In this session, we will replicate the experiment in the paper
([Predicting STEM and Non-STEM College Major Enrollment from Middle
School Interaction with Mathematics Educational
Software](https://educationaldatamining.org/EDM2014/uploads/procs2014/short%20papers/276_EDM-2014-Short.pdf)).
We first need to understand the learning context and then build a
machine learning model with the dataset. There is another critical step
between these two steps, exploring variables in the dataset to gain an
in-depth view of it. Given time constraints, we will skip this step in
this session.

## Understand the learning context

First, let's read the brief (four page) paper that will help to set the
context for this session: [Predicting STEM and Non-STEM College Major
Enrollment from Middle School Interaction with Mathematics Educational
Software](https://educationaldatamining.org/EDM2014/uploads/procs2014/short%20papers/276_EDM-2014-Short.pdf).

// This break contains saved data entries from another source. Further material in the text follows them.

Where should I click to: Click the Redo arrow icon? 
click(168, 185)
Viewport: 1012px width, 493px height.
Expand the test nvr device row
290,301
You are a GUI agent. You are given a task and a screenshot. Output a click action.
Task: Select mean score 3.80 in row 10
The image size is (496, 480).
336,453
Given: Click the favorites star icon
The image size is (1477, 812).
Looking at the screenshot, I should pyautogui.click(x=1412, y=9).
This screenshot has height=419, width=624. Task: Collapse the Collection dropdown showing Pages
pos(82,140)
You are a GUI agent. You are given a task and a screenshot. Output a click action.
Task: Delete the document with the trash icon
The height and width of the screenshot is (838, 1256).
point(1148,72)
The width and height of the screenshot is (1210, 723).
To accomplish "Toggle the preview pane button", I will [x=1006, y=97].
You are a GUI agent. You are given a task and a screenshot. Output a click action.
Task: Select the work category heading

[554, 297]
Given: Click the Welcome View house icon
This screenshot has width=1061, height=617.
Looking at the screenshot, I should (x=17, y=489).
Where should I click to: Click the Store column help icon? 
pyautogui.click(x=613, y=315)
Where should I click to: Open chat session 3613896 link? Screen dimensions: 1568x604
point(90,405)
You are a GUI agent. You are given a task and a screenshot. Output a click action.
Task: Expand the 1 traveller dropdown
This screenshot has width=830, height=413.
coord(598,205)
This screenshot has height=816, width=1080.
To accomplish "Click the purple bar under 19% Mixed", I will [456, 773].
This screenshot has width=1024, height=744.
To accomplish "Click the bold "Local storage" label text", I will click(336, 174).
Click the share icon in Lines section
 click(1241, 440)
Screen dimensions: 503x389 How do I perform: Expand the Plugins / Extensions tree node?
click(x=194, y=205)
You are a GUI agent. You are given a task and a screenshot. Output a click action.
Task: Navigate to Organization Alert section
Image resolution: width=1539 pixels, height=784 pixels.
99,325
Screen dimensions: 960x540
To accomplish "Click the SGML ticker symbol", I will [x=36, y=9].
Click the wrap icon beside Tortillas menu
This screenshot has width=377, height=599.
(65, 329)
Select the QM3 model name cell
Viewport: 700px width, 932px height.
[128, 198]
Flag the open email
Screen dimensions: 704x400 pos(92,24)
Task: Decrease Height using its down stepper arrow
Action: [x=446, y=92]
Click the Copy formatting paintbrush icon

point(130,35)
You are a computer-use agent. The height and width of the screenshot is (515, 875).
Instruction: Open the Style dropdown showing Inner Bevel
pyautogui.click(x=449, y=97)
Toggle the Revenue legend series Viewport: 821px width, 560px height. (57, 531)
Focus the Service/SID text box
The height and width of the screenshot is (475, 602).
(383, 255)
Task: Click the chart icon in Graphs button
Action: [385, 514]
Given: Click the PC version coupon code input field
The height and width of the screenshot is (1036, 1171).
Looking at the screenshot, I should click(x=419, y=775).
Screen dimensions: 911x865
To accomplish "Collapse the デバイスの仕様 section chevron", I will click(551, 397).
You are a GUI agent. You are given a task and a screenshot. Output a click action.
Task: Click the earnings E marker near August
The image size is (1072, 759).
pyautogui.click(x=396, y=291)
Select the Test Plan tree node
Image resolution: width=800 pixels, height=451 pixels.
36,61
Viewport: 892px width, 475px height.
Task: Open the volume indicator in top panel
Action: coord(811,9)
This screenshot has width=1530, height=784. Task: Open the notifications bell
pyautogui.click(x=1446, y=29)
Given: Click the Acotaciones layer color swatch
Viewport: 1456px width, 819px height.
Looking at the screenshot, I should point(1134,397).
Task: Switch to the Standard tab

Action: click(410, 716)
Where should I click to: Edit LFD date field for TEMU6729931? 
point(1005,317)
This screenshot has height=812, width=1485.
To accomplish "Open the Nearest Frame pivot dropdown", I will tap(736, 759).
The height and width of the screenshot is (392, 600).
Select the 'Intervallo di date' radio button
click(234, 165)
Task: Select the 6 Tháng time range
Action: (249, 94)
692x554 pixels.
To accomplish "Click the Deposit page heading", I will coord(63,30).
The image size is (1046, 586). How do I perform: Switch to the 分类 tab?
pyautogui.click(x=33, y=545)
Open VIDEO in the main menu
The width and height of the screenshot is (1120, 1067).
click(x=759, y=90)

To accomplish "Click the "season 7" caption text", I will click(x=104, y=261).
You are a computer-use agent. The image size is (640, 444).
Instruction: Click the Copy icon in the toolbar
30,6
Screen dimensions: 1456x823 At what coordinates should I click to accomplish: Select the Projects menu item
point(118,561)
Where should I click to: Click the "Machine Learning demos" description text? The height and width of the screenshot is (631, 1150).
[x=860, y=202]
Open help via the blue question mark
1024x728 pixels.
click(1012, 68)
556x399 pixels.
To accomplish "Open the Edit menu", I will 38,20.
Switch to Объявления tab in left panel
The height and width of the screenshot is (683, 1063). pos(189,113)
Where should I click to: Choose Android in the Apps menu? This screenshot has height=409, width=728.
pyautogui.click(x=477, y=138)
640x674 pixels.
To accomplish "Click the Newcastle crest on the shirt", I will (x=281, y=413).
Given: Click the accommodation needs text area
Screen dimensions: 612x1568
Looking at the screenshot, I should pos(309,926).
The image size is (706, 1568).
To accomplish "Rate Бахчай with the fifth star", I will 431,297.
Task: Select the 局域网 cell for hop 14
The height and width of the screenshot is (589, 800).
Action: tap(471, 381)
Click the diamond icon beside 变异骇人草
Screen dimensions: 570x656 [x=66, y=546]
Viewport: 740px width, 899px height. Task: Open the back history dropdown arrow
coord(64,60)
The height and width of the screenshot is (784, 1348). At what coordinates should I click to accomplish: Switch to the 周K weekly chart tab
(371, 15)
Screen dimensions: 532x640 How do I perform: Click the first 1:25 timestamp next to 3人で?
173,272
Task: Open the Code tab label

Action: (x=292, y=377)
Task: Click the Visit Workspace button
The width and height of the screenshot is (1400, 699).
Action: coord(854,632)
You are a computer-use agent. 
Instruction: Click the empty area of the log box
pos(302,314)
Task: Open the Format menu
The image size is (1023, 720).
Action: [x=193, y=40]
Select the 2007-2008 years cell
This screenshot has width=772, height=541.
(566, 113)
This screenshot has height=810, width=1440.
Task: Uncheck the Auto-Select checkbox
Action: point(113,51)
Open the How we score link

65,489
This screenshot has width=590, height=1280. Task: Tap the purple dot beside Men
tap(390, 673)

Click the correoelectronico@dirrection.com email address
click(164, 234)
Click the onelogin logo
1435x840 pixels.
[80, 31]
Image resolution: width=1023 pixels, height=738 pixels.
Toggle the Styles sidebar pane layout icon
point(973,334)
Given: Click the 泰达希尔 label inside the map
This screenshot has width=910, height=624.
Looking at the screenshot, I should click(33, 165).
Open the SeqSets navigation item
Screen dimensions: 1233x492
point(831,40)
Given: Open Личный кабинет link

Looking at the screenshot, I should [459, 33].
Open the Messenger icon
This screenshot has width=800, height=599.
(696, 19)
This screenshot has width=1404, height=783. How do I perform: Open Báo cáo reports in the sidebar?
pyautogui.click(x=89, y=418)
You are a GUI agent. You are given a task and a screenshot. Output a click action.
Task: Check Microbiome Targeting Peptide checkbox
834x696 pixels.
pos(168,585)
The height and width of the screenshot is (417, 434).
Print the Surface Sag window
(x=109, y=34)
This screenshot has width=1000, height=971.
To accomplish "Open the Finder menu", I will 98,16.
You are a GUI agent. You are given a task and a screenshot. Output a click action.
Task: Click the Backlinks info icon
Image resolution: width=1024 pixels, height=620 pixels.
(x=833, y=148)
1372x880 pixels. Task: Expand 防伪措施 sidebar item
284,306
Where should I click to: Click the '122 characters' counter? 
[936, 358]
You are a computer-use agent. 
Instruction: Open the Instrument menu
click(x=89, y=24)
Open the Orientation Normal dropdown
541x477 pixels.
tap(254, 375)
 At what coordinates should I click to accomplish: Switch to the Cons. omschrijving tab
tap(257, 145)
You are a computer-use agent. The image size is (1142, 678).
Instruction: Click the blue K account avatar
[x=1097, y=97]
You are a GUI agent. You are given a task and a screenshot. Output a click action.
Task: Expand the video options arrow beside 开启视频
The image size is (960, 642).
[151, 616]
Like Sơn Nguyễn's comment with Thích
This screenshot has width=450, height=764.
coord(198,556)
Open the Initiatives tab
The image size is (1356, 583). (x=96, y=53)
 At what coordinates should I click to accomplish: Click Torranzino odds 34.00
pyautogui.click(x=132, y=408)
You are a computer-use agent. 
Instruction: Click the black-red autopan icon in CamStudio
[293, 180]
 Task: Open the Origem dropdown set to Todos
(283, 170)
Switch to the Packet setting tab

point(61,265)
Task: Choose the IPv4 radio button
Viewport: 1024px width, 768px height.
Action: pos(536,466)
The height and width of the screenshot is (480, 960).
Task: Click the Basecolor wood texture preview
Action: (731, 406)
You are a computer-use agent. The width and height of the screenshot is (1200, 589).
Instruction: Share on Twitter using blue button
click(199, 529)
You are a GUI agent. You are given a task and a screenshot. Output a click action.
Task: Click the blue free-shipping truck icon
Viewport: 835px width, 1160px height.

Use the following questions to guide your reading of the paper:

-   What kinds of learning activities are available in the ASSISTment
    system?
-   What's the research question?
-   What's the prediction task?
-   What are the variables used in the prediction task?
-   How might these variables be informative for the prediction task?
-   What kinds of new knowledge does this study add to the field of STEM
    education?

#### [Your Turn]{style="color: green;"} ⤵ {style="font-style: normal; font-variant-caps: normal; letter-spacing: normal; orphans: auto; text-align: start; text-indent: 0px; text-transform: none; white-space: normal; widows: auto; word-spacing: 0px; -webkit-tap-highlight-color: rgba(26, 26, 26, 0.3); -webkit-text-size-adjust: auto; -webkit-text-stroke-width: 0px; text-decoration: none; caret-color: rgb(0, 0, 0); color: rgb(0, 0, 0);"}

-   Which feature (variable) is a good predictor of the classification
    task? (poll)

## Access the dataset

After reading the paper, we can see that the task is to predict whether
a student will choose STEM majors and the authors used the following
variables to predict STEM major enrollment: carelessness, knowledge,
correctness, boredom, engaged concentration, confusion, frustration,
off-task, gaming, and number of actions.

We will use a portion of the ASSISTment data from a [data mining
competition](https://sites.google.com/view/assistmentsdatamining/home?authuser=0)
to replicate the experiment in the paper, but the prediction task is not
whether a student will choose STEM majors, instead, it is predicting
whether the students (who have now finished college) pursue a career in
STEM fields (1) or not (0).

We will use the dataset (i.e, `dat_csv_combine_final.csv`) to run a
logistic regression (i.e, a supervised Machine Learning algorithm which
is used for classification problems) experiment.

## Load the packages

We'll load four packages for this experiment. {tidymodels} consists of
several core packages, including {rsample} (for sample splitting (e.g.
train/test or cross-validation)), recipes (for pre-processing),
{parsnip} (for specifying the model), and yardstick (for evaluating the
model).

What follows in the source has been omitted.